Now, at the bottom of the stairs, she wishes she could have told him something more concrete, more correct, something other than "I just can't." But she couldn't get near words to get at the weird deep thrill. The sense that her body was a vessel, firm and flexible and ready. But my family! she had shouted to herself. My colleagues! She imagined smirks and stares, a career permanently crippled.
Then there was the test strip. The instructions in the packet read, "If the strip is blue, the results are positive. You can assume you are pregnant." On a warm Sunday morning, her strip was sapphire. And she was instantly aware of her shaking hands, clean light filtering through the gauzy curtains, the creamy tile. Something knotted in her belly, then unwound. And inside her, a buzzing hum, a something live.
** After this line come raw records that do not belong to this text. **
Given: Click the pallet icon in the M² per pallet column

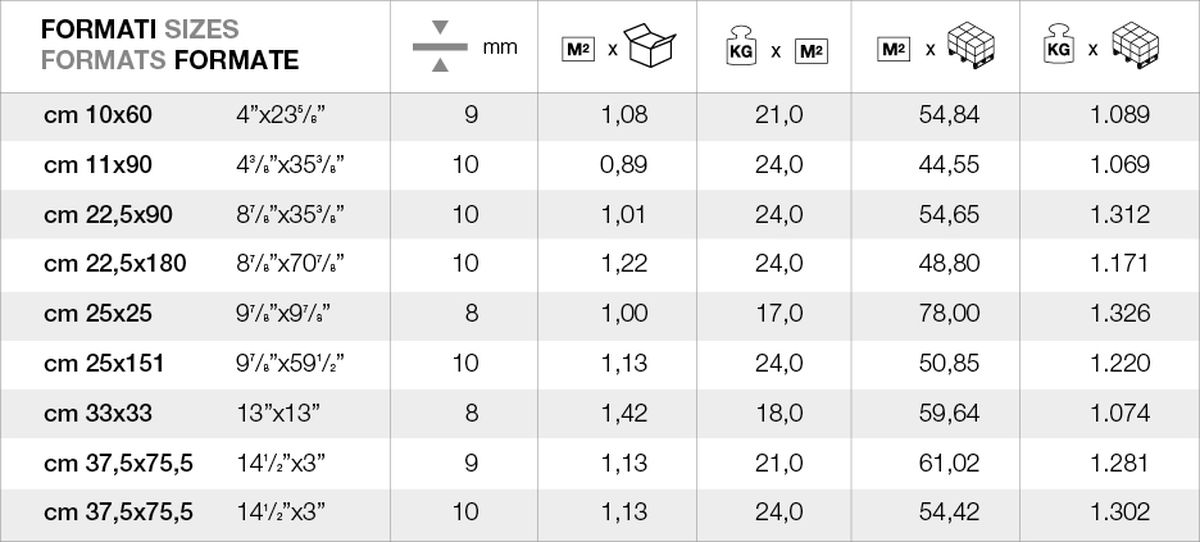Looking at the screenshot, I should click(x=971, y=46).
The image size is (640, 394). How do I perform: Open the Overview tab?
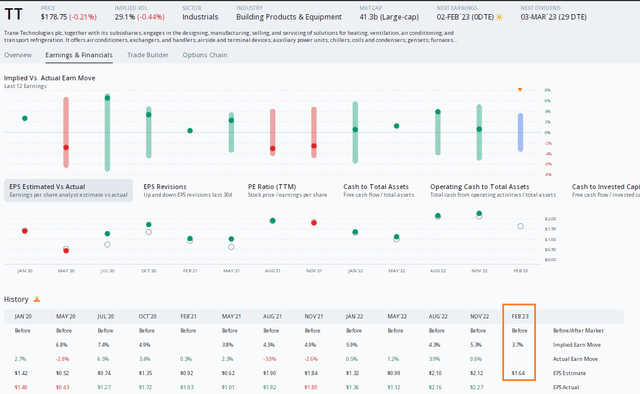point(18,55)
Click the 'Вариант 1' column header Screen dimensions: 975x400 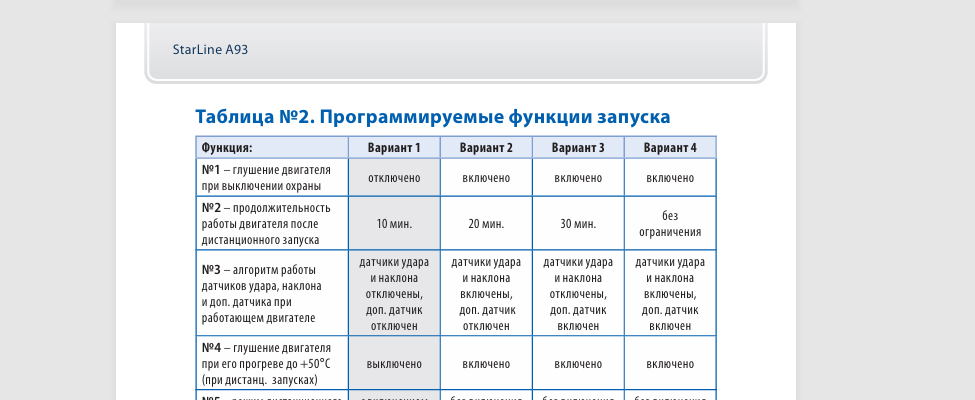pos(394,148)
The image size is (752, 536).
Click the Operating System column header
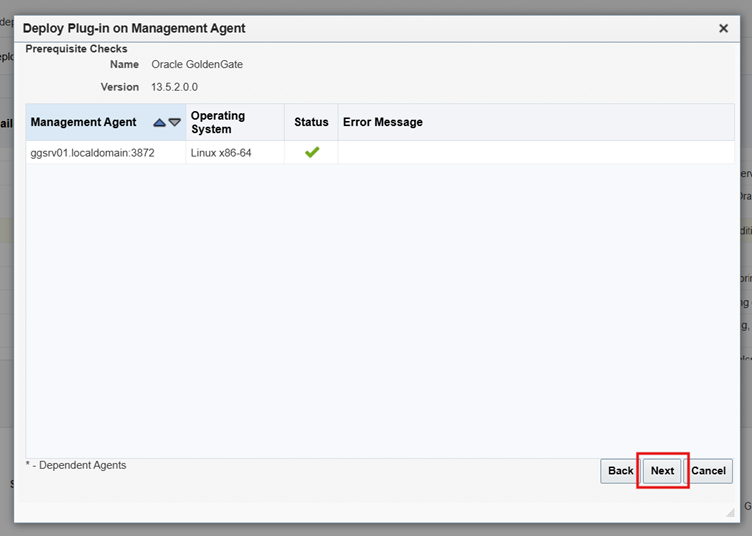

The instant before panic touched off a fire in her brain, that had been her first reaction: that it was positive.
In the showers, Anna watches the curved back of an old woman breaking the flow of water from the high faucet. Wet beads run along the strap of her cap as she says to her friend, "And now it's macular degeneration of the retina." She points to her eye and the beads start running along her finger. "And does anyone offer to drive me to the specialist?" Her friend, more varicose, already rinsed, just nods.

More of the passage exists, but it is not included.